▶ EXCERPTED PASSAGE:
-- Start --

Can we do the same trick here we're doing in piix -- by subscribing to PCI IRQ 
routing change events? The goal would be to leave LPC Xen-agnostic.

> static void ich9_lpc_config_write(PCIDevice *d,
>                                   uint32_t addr, uint32_t val, int len)
> {
>     ICH9LPCState *lpc = ICH9_LPC_DEVICE(d);
>     uint32_t rcba_old = pci_get_long(d->config + ICH9_LPC_RC
>+    if (xen_enabled())
>+        ich9_lpc_config_write_xen(d, addr, val, len);

You could emit a PCI routing change event here unconditionally and subscribe to 
it in pc_q35.

> 
>     pci_default_write_config(d, addr, val, len);
>     if (ranges_overlap(addr, len, ICH9_LPC_PMBASE, 4) ||
>@@ -731,10 +772,14 @@ static void ich9_lpc_realize(PCIDevice *d, Error **errp)
>         return;
>     }
> 
>-    pci_bus_irqs(pci_bus, ich9_lpc_set_irq, d, ICH9_LPC_NB_PIRQS);
>-    pci_bus_map_irqs(pci_bus, ich9_lpc_map_irq);
>-    pci_bus_set_route_irq_fn(pci_bus, ich9_route_intx_pin_to_irq);
>-
>+    if (xen_enabled()) {
>+        pci_bus_irqs(pci_bus, xen_cmn_set_irq, d, ICH9_XEN_NUM_IRQ_SOURCES);
>+        pci_bus_map_irqs(pci_bus, xen_cmn_pci_slot_get_pirq);
>+    } else {
>+        pci_bus_irqs(pci_bus, ich9_lpc_set_irq, d, ICH9_LPC_NB_PIRQS);
>+        pci_bus_map_irqs(pci_bus, ich9_lpc_map_irq);
>+        pci_bus_set_route_irq_fn(pci_bus, ich9_route_intx_pin_to_irq);
>+    }

This could probably be wired up Xen-agnostic as well. See pc_piix for 
inspiration.

-- End --

▶ COLLECTED DATA:
-- Start --

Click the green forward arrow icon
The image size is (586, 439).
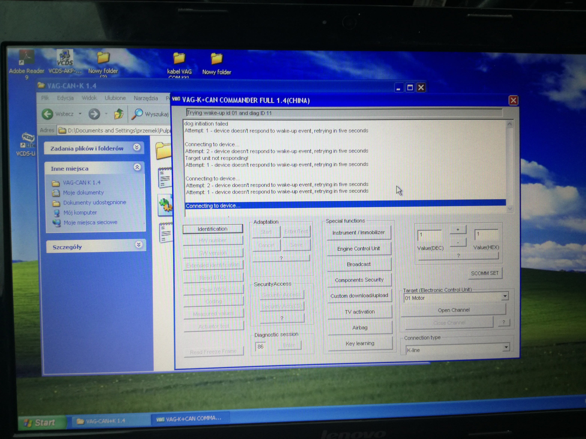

-- End --

▶ WHAT YOU HAVE TO DO: Write the next part of the review comments on the Xen changes to the ICH9 LPC code, picking up after the suggestion to look at pc_piix.

▶ RESULT OF THIS TASK:
>     ich9_lpc_pm_init(lpc);
> }
> 
>diff --git a/hw/isa/piix3.c b/hw/isa/piix3.c
>index f9103ea45a..3d0545eb0e 100644
>--- a/hw/isa/piix3.c
>+++ b/hw/isa/piix3.c
>@@ -420,7 +420,7 @@ static void piix3_xen_realize(PCIDevice *dev, Error **errp)
>      * connected to the IOAPIC directly.
>      * These additional routes can be discovered through ACPI.
>      */
>-    pci_bus_irqs(pci_bus, xen_piix3_set_irq, piix3, XEN_PIIX_NUM_PIRQS);
>+    pci_bus_irqs(pci_bus, xen_cmn_set_irq, piix3, XEN_PIIX_NUM_PIRQS);

This code has changed recently. PIIX3 doesn't know about Xen any more. Take 
some inspiration from there to keep LPC Xen-agnostic.

That's it for now from my side.

Best regards,
Bernhard

> }
> 
> static void piix3_xen_class_init(ObjectClass *klass, void *data)
>diff --git a/hw/pci-host/q35.c b/hw/pci-host/q35.c
>index fd18920e7f..3bb6325fb3 100644
>--- a/hw/pci-host/q35.c
>+++ b/hw/pci-host/q35.c
>@@ -37,6 +37,7 @@
> #include "qapi/error.h"
> #include "qapi/visitor.h"
> #include "qemu/module.h"
>+#include "sysemu/xen.h"
> 
> /****************************************************************************
>  * Q35 host
>@@ -259,6 +260,15 @@ static void q35_host_initfn(Object *obj)
>                              qdev_prop_allow_set_link_before_realize, 0);
> }
> 
>+PCIBus *find_q35(void)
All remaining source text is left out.